● REQUIRED ACTION
A faithful copy of every record is needed here. Images must not appear in it.

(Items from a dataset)
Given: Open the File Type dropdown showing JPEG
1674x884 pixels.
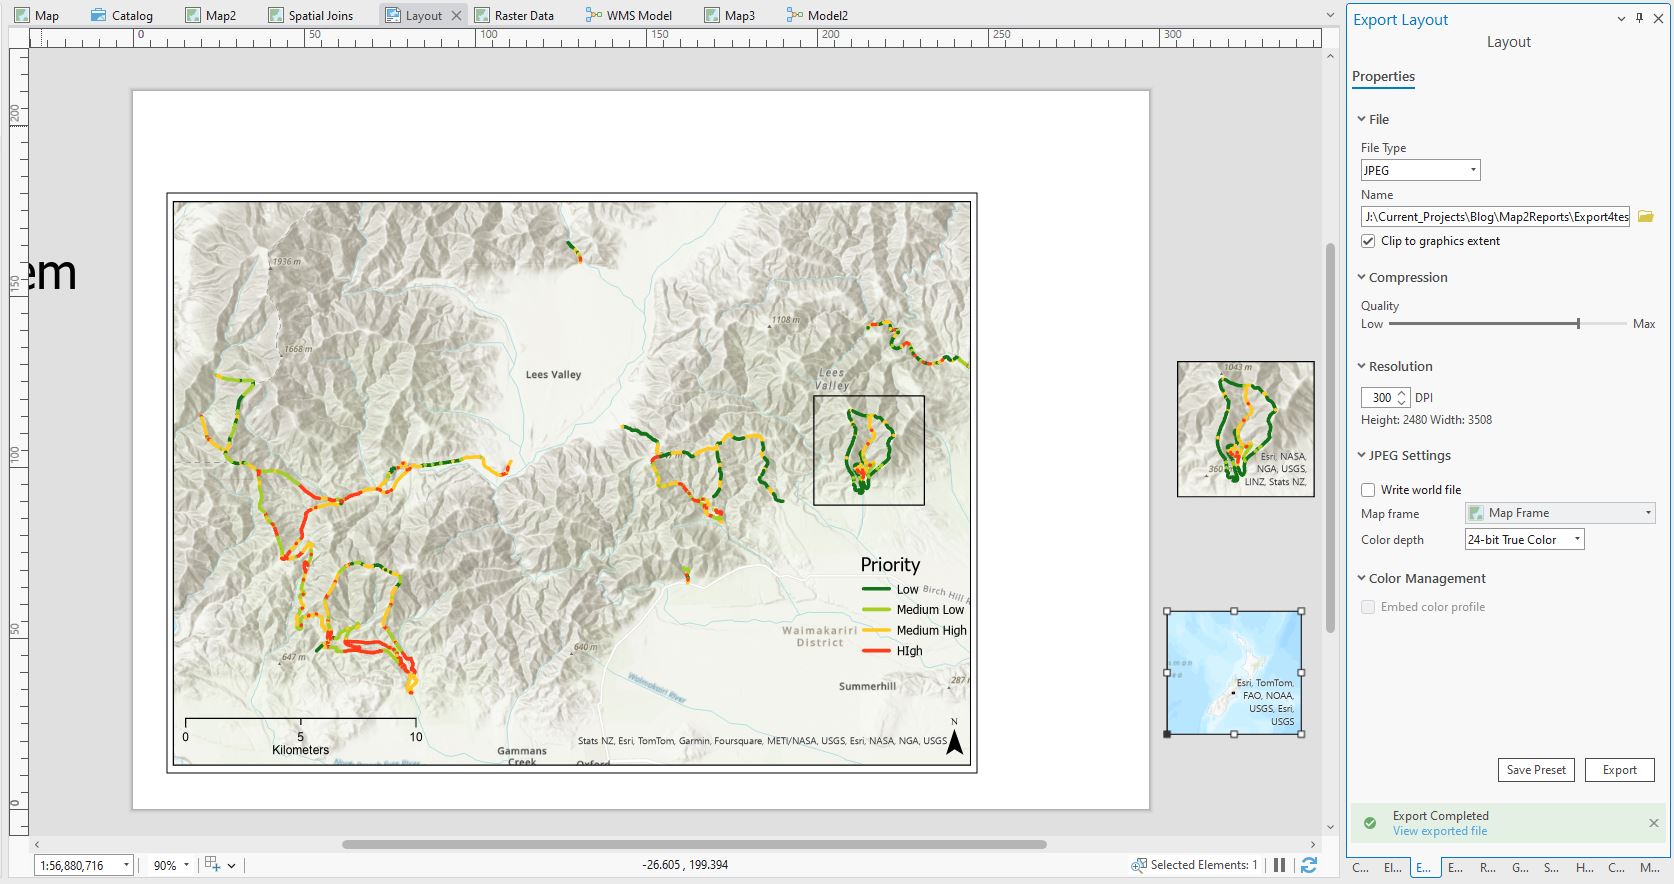Looking at the screenshot, I should point(1420,171).
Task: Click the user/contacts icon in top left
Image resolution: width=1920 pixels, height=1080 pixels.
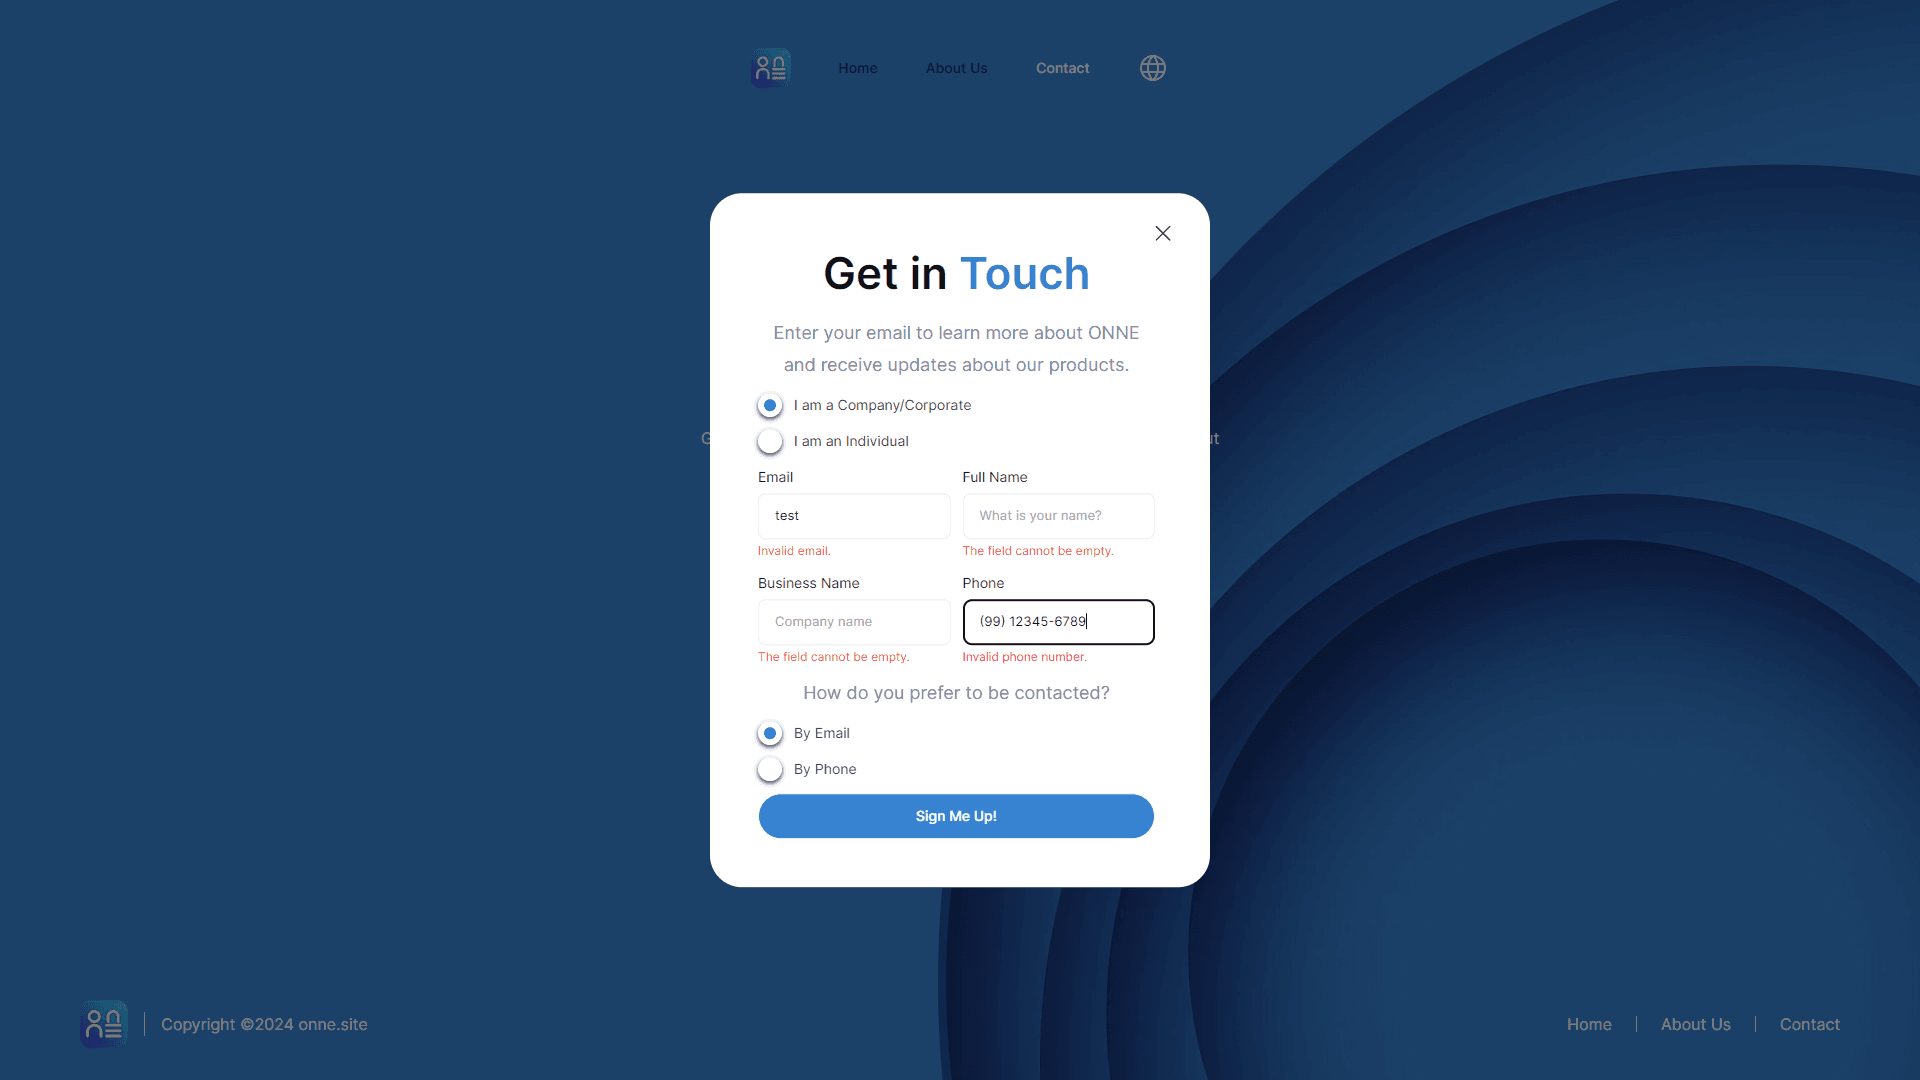Action: 770,67
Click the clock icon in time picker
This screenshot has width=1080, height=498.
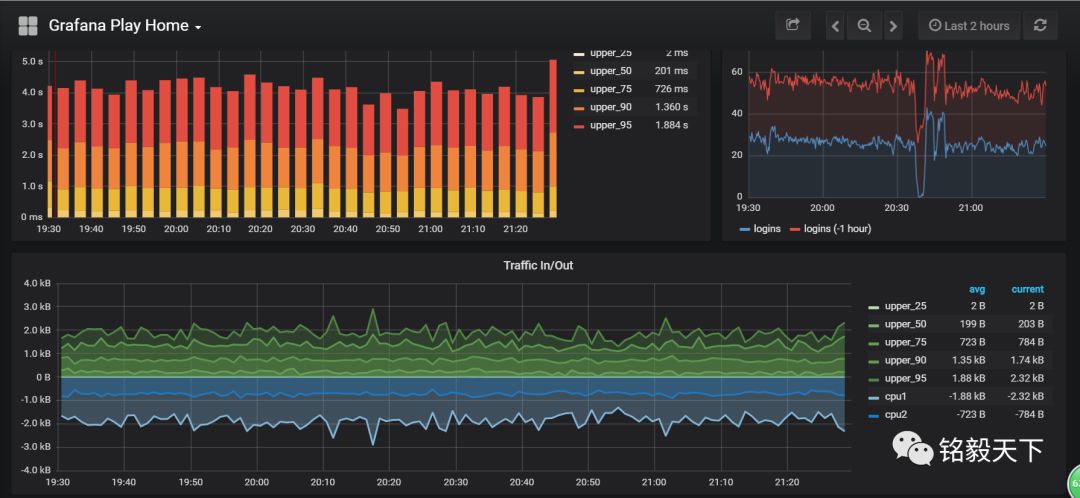[x=935, y=25]
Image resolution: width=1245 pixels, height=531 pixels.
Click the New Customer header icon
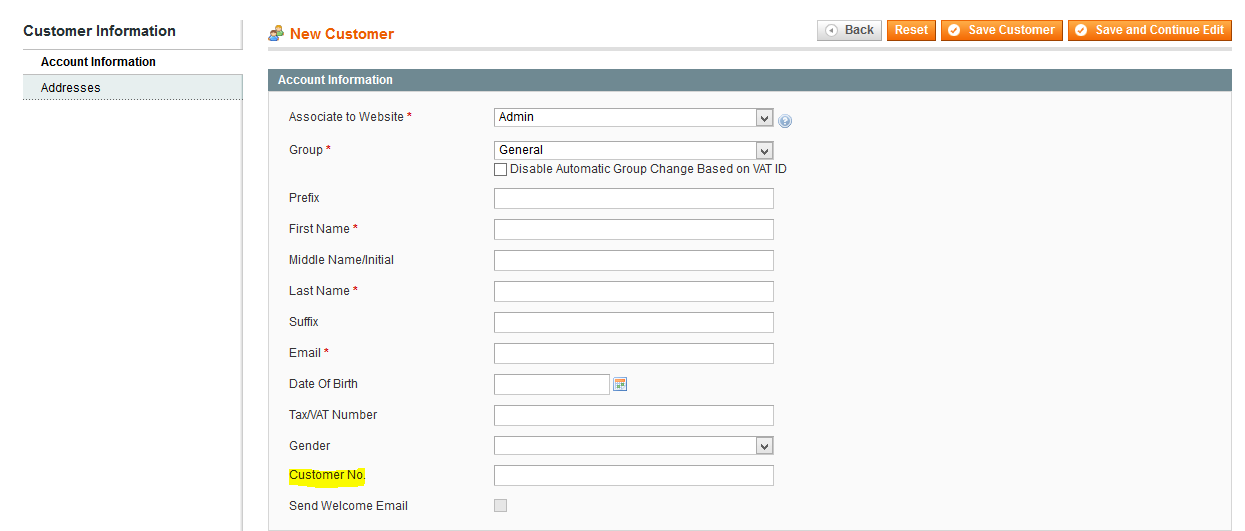coord(276,33)
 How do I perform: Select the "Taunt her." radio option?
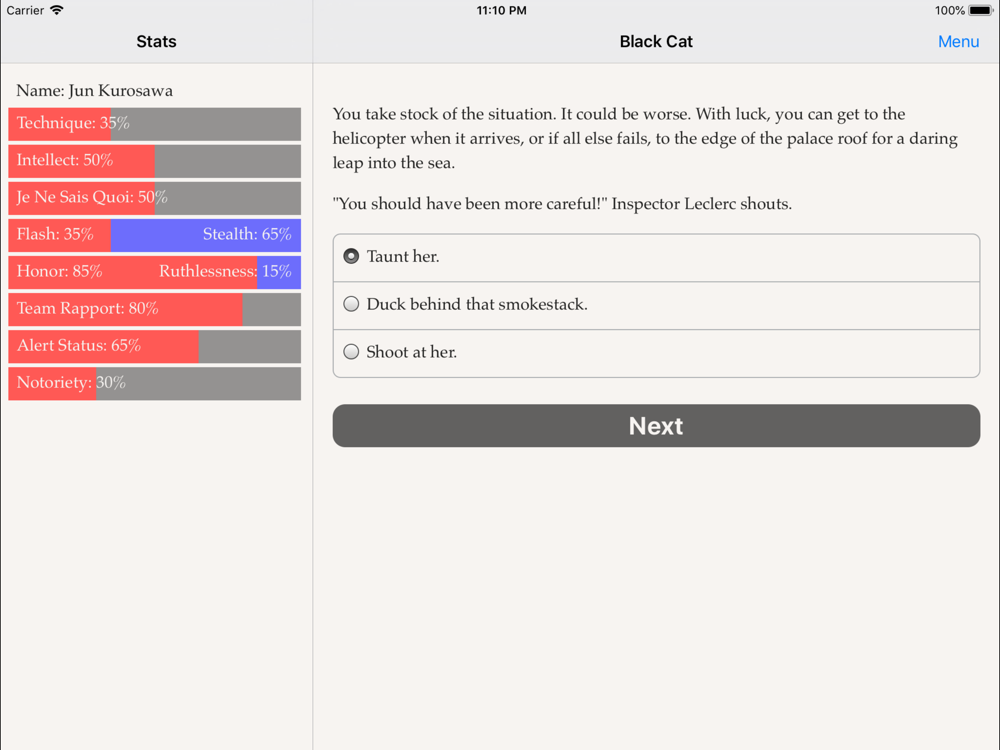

● RESPONSE BOX
Given: Open the File Type dropdown showing JPEG
1674x884 pixels.
Looking at the screenshot, I should point(1420,171).
Task: Click the user/contacts icon in top left
Image resolution: width=1920 pixels, height=1080 pixels.
Action: 770,67
Click the clock icon in time picker
This screenshot has width=1080, height=498.
[x=935, y=25]
Image resolution: width=1245 pixels, height=531 pixels.
Click the New Customer header icon
coord(276,33)
 How do I perform: Select the "Taunt her." radio option?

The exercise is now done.